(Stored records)
....
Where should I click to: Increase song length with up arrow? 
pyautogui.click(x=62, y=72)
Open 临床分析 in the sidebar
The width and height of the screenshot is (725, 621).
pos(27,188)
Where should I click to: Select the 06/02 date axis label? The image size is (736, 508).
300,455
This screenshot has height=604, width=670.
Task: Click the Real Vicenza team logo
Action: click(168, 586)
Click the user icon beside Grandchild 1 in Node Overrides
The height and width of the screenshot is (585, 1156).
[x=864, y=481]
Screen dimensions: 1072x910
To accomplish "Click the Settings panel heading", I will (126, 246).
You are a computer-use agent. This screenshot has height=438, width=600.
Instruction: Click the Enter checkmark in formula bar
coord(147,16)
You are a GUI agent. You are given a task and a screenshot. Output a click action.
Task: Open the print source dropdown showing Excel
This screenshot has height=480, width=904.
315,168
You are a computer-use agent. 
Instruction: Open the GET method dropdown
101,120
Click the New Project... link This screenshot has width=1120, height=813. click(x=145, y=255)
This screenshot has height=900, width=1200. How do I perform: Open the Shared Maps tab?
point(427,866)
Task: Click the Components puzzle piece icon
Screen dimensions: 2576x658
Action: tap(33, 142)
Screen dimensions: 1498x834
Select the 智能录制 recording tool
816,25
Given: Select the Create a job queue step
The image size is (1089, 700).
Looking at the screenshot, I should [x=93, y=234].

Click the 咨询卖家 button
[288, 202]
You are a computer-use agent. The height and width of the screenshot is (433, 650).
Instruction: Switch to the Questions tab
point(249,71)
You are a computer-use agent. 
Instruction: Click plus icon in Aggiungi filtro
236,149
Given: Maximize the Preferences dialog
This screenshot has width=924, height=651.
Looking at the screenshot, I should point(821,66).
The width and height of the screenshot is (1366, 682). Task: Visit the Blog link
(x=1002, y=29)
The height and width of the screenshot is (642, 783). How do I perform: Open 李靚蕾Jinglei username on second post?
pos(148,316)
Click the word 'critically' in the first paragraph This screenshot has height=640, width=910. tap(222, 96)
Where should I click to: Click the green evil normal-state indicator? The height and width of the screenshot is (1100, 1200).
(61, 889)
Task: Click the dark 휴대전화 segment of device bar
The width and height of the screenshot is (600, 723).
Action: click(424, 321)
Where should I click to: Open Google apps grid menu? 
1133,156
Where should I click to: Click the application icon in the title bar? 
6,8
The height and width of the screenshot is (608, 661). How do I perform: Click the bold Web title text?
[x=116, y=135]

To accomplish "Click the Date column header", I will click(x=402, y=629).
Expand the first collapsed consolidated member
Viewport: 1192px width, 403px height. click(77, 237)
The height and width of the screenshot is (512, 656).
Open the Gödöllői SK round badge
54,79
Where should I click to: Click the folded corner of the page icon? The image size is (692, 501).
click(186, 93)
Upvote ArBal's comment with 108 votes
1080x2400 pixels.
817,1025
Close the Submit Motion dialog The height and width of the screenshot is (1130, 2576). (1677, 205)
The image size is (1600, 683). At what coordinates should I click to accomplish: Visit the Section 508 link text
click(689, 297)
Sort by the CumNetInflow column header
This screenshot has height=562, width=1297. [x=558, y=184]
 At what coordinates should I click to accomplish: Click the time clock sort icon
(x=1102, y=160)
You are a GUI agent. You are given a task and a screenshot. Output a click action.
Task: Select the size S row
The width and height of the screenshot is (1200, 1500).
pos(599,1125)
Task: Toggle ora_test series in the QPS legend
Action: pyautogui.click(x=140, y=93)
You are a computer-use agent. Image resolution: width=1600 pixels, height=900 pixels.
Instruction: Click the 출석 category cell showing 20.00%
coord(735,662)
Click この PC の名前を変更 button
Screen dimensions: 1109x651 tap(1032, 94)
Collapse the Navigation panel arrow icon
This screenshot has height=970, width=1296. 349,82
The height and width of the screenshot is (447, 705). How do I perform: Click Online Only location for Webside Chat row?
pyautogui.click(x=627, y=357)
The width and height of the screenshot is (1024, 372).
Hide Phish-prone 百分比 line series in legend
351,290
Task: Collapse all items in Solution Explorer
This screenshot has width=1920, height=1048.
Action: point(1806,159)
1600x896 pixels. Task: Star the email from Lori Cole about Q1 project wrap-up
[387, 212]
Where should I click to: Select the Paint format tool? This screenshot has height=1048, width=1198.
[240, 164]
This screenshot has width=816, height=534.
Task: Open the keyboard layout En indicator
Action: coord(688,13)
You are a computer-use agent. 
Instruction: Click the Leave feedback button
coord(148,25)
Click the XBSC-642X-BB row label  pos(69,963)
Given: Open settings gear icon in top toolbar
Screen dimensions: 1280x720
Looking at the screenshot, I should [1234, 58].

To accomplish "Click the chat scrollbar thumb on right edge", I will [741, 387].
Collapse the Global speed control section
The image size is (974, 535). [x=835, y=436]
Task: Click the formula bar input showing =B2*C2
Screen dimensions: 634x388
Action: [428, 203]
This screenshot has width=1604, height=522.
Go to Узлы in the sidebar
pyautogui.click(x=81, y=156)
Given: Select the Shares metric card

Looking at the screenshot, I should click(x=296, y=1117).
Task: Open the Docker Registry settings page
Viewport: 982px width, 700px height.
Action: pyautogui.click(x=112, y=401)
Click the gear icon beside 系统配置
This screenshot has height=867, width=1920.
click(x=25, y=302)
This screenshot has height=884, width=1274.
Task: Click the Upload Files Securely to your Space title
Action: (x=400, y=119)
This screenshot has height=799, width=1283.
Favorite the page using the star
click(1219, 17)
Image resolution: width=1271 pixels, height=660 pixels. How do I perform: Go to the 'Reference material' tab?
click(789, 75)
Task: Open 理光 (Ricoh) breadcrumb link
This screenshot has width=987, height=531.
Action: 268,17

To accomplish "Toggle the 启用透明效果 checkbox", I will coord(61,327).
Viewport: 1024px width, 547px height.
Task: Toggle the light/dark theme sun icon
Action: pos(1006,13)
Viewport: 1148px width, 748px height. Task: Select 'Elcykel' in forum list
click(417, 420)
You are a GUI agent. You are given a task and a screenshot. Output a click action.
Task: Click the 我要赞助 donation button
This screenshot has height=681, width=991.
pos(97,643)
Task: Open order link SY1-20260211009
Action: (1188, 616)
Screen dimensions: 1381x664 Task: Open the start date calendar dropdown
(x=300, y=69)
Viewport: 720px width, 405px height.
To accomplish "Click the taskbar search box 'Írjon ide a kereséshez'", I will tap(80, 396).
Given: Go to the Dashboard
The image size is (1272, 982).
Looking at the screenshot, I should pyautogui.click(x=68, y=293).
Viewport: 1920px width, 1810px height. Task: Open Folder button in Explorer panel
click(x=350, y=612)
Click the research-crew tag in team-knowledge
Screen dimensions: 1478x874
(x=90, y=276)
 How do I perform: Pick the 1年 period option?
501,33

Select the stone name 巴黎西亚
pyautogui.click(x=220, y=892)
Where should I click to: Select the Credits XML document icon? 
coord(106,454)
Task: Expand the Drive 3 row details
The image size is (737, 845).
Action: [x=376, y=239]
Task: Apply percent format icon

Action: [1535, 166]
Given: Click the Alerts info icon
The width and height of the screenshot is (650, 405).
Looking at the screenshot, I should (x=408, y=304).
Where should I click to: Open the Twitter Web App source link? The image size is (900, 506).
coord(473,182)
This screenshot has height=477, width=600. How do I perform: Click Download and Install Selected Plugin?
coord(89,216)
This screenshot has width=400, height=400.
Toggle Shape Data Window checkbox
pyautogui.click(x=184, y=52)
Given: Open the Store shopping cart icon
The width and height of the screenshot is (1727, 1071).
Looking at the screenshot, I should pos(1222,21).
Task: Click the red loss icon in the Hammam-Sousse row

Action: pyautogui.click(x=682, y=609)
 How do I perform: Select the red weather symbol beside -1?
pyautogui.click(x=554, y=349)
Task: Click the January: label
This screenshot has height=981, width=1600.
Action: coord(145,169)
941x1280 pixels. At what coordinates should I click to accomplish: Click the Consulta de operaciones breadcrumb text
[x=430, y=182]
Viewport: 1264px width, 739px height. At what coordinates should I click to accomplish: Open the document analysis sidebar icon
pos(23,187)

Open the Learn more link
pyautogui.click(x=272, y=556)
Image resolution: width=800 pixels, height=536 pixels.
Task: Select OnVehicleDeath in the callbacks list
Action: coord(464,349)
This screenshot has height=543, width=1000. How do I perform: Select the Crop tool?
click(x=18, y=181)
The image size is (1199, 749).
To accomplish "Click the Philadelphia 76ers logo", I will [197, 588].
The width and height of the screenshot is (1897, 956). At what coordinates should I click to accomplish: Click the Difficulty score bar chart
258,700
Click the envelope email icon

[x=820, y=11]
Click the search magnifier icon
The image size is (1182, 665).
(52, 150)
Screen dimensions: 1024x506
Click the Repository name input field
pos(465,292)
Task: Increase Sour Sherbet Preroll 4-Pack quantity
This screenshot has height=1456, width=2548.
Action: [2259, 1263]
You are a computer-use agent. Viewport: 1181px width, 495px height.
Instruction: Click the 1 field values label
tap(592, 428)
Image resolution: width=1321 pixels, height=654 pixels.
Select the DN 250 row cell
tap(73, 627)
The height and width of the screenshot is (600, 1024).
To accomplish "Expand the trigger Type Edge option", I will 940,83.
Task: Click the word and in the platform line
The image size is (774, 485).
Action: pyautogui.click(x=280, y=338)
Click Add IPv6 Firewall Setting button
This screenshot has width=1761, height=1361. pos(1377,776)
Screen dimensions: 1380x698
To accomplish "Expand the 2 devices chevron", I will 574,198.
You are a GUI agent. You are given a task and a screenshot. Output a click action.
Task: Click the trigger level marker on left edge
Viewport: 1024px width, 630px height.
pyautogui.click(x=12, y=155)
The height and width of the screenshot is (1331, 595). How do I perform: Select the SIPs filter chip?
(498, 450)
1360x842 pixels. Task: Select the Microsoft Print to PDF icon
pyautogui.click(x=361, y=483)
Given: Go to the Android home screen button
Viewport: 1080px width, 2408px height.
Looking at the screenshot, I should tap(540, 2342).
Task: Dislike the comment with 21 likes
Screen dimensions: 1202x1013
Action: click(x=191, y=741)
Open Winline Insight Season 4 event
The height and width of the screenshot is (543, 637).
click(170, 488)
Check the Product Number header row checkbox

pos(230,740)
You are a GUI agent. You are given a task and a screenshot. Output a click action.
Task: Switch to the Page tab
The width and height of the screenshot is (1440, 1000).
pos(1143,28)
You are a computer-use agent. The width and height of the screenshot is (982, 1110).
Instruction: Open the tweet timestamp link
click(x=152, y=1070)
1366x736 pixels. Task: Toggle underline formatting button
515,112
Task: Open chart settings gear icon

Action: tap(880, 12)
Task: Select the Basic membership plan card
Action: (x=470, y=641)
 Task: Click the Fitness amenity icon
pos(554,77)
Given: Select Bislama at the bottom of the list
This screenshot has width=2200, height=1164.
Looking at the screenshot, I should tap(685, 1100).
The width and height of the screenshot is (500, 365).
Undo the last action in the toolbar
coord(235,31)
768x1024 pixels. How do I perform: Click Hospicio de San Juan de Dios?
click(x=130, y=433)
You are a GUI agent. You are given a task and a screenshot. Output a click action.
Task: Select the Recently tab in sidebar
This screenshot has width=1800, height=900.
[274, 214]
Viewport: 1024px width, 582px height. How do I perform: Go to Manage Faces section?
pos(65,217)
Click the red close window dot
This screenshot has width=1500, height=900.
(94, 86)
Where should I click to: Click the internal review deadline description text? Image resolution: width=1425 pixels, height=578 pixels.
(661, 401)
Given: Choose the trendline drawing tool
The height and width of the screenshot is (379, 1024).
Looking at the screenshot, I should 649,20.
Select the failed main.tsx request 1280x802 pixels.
....
*WHAT THE TASK REQUIRES*:
Each line above that includes "word" should be shown.

*SOLUTION FOR THIS PROBLEM*:
Click the word 'critically' in the first paragraph This screenshot has height=640, width=910. tap(222, 96)
Task: Click the word and in the platform line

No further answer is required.